Execute the test above.
npx envinfo --preset jestSystem:
OS: macOS 10.14.3
CPU: (8) x64 Intel(R) Core(TM) i7-4870HQ CPU @ 2.50GHz
Binaries:
Node: 11.12.0 - /usr/local/bin/node
npm: 6.7.0 - /usr/local/bin/npm
npmPackages:
jest: ^24.5.0 => 24.5.0
Because using Promise.reject() will create a rejected promise immediately, a rejected promise without catch will throw an error, so the test fails.
You can return rejected promise like below.
It create a rejected promise when you call this function, instead of in the declaration.

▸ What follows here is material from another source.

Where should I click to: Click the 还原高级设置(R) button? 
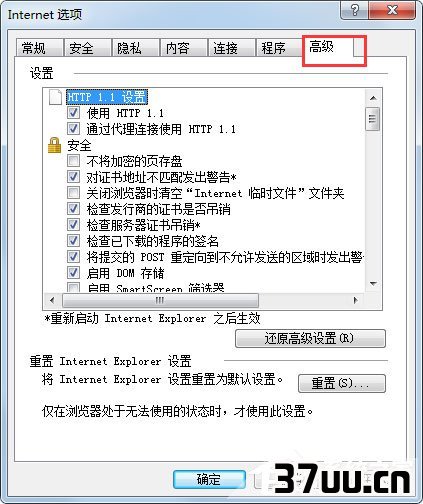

jest.fn(() => Promise.reject('error'));
//or
jest.fn().mockImplementationOnce(() => Promise.reject('error'));
The test will look like:
test('My test', async () => {
const myMockFunc = jest.fn(() => Promise.reject('error'));
setTimeout(
() =>
myMockFunc().catch(e => {
console.log(e); // error
}),
100
);
await new Promise(resolve => setTimeout(resolve, 200));
expect(myMockFunc.mock.calls.length).toBe(1);
});
This is intended behavior, if an unhandled rejection occurs while your tests are running, they will fail. You should handle rejections as @WeiAnAn described.
The minimal repro for this is something like
test("t", async () => {
Promise.reject();
await new Promise(resolve => setTimeout(resolve, 0));
});
Thank you for your clarification. That cleared things up for me a lot. Thank you for this amazing test framework!

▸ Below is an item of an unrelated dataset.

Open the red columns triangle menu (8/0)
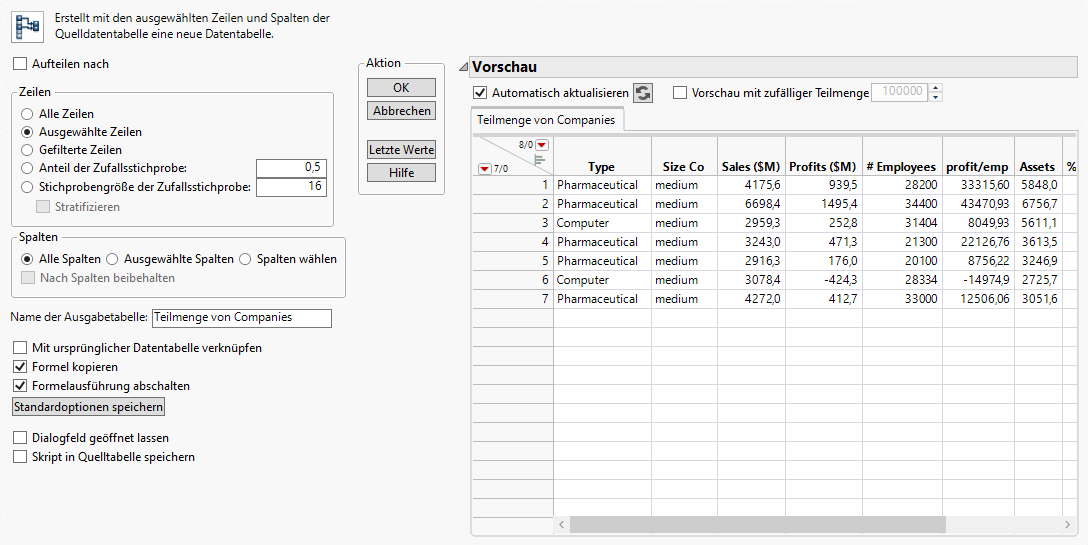(543, 145)
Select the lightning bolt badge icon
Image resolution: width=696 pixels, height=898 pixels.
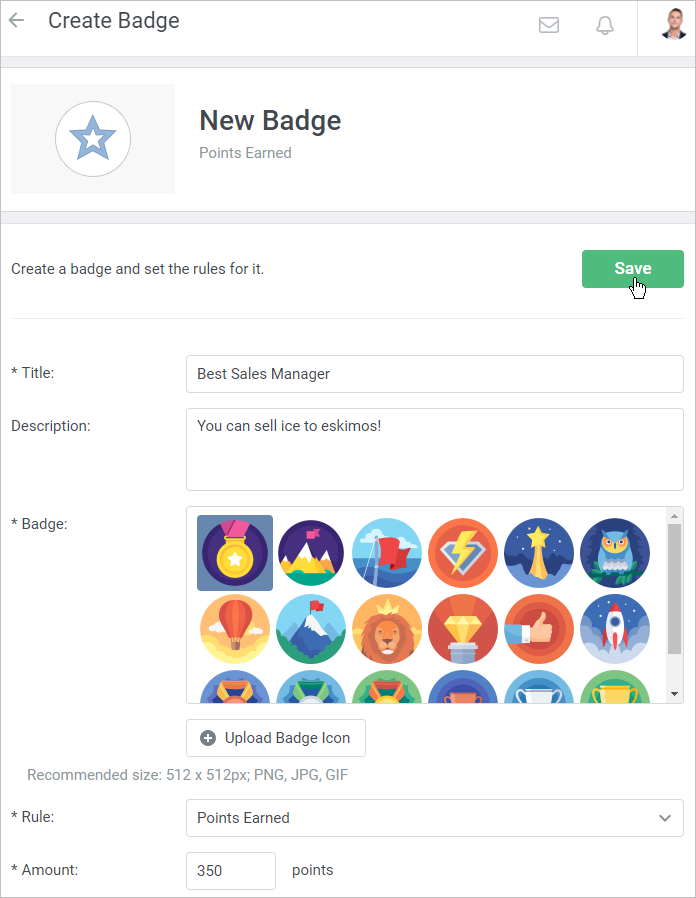pyautogui.click(x=462, y=552)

This is intended behavior, if an unhandled rejection occurs while your tests are running, they will fail.
How can the test runner know that the promise is unhandled before the test has finished running? It is perfectly valid to handle a rejected promise _after_ is has rejected, in which case it is no longer unhandled, and Jest should let you do that.
test("t", (done) => {
var p = Promise.reject();
setTimeout(() => {
p.catch(done)
}, 0);
});
The workaround of course is to catch your promise and turn it into into some sort of result type, then unwrap it again just before you attach your catch handler, but this seems like unnecessary gymnastics to go through just to appease the test framework.
@juggernaut0 No, it is not perfectly valid. Running node on
const p = Promise.reject();
setTimeout(() => {
p.catch(() => {});
}, 0);
results in
(node:23000) UnhandledPromiseRejectionWarning: undefined
(node:23000) UnhandledPromiseRejectionWarning: Unhandled promise rejection. This error originated either by throwing inside of an async function without a catch block, or by rejecting a promise which was not handled with .catch(). To terminate the node process on unhandled promise rejection, use the CLI flag `--unhandled-rejections=strict` (see https://nodejs.org/api/cli.html#cli_unhandled_rejections_mode). (rejection id: 1)
(node:23000) [DEP0018] DeprecationWarning: Unhandled promise rejections are deprecated. In the future, promise rejections that are not handled will terminate the Node.js process with a non-zero exit code.
(node:23000) PromiseRejectionHandledWarning: Promise rejection was handled asynchronously (rejection id: 1)
Code that causes Node warnings / relies on deprecated Node behavior rightly causes tests to fail.